The project CO2Meso aims to provide a foresight analysis of the potential and risks of mesopelagic fishery to inform decision makers and to generate the scientific knowledge required for developing sustainable governance approaches well before the exploitation starts.
Work packages:
WP 1: Biogeochemical food-web modelling (Kiel)
WP 2: Observational data (Kiel)
WP 3: Socio-economics (Leipzig)
WP 4: International law (Hamburg)
The project is Sponsored by the Federal Ministry of Education and Research (BMBF) / Research programme MARE:N (January 2021 – December 2023)
Coordination: GEOMAR, Dr. Julia Getzlaff
See also: https://www.geomar.de/en/fb2-bm/co2-meso
Completed Research Projects
A selection of completed projects of our Biodiversity Economics research group is displayed below.
LEarning About Cloud modification under risk and uncertainty: Investigation of feasibility, traceability, Incentives and de-centralised governance of limited-area climate engineering (LEAC – II)
Climate engineering (CE) has been proposed as a means of last resort to combat dangerous global change.
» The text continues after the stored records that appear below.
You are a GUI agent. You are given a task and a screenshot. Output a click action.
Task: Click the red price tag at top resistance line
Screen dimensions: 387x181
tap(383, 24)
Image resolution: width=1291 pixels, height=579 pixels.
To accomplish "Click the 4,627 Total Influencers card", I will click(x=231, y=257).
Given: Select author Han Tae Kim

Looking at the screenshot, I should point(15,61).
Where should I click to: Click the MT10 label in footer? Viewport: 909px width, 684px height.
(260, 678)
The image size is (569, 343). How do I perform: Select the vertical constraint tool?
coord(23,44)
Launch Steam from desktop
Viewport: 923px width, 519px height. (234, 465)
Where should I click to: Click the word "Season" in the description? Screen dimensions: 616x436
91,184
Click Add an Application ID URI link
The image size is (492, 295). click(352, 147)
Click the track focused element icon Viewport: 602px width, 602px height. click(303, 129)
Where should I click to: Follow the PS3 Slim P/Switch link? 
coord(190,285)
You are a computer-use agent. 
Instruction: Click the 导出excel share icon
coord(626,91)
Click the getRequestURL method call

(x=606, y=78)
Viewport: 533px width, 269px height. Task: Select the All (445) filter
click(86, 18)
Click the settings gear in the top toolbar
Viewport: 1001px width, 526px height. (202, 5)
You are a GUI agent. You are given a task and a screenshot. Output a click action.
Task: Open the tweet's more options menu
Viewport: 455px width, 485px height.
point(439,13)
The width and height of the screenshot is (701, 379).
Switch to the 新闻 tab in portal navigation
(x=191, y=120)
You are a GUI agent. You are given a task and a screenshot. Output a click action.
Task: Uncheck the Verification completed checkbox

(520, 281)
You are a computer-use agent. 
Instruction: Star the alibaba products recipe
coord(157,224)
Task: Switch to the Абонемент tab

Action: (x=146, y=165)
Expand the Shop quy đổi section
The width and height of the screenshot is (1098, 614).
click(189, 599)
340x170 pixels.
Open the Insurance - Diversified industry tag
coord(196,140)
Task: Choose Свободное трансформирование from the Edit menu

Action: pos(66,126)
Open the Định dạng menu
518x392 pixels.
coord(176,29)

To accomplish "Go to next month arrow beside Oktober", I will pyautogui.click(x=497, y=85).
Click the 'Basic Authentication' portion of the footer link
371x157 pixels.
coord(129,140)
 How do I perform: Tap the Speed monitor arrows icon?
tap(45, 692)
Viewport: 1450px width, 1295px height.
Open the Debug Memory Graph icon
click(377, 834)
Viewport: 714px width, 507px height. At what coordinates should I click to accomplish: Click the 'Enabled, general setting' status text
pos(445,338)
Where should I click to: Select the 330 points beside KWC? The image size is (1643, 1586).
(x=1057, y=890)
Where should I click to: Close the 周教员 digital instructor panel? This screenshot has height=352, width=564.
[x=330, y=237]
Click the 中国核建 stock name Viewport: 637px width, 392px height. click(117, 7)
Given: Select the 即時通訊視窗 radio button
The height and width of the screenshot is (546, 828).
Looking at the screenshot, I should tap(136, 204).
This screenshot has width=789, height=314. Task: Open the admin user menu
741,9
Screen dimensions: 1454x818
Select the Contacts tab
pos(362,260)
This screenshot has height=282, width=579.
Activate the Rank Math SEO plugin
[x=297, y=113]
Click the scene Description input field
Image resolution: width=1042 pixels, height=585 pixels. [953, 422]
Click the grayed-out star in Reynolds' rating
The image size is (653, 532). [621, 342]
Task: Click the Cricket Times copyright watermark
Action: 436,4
However, numerous concerns arise when considering a possible implementation, or even a large field experiment. In particular, questions arise with respect to the incentives for a party to conduct a field experiment or deploy CE, the consequences for other parties, and the changing incentives for mitigating greenhouse gas emissions (ongoing research in LEAC-I). Yet, CE can be differentiated and scaled in many dimensions, and the transition from a field experiment to the deployment of CE is blurred.
LEAC-II will address the following questions:
1. Feasibility: To which extent is it possible to generate a localized climate response to a localized forcing?
2. Incentives: What is the spatial correlation of economic preferences with respect to climate variables?
3. Economic implications: What are possible welfare implications of limited-area CE when countries implement limited-area CE and mitigate greenhouse gas emissions in an uncoordinated way?
4. Traceability: What does it take to detect and attribute a limited-area effect of a CE measure, and to reject the hypothesis that climate events outside the targeted area are affected by the CE measure?
5. Governance: How to regulate limited-area CE most efficiently, given the uncertainties in predictability and traceability?
This project was funded by the Deutsche Forschungsgemeinschaft (German Research Foundation) for a period of three years.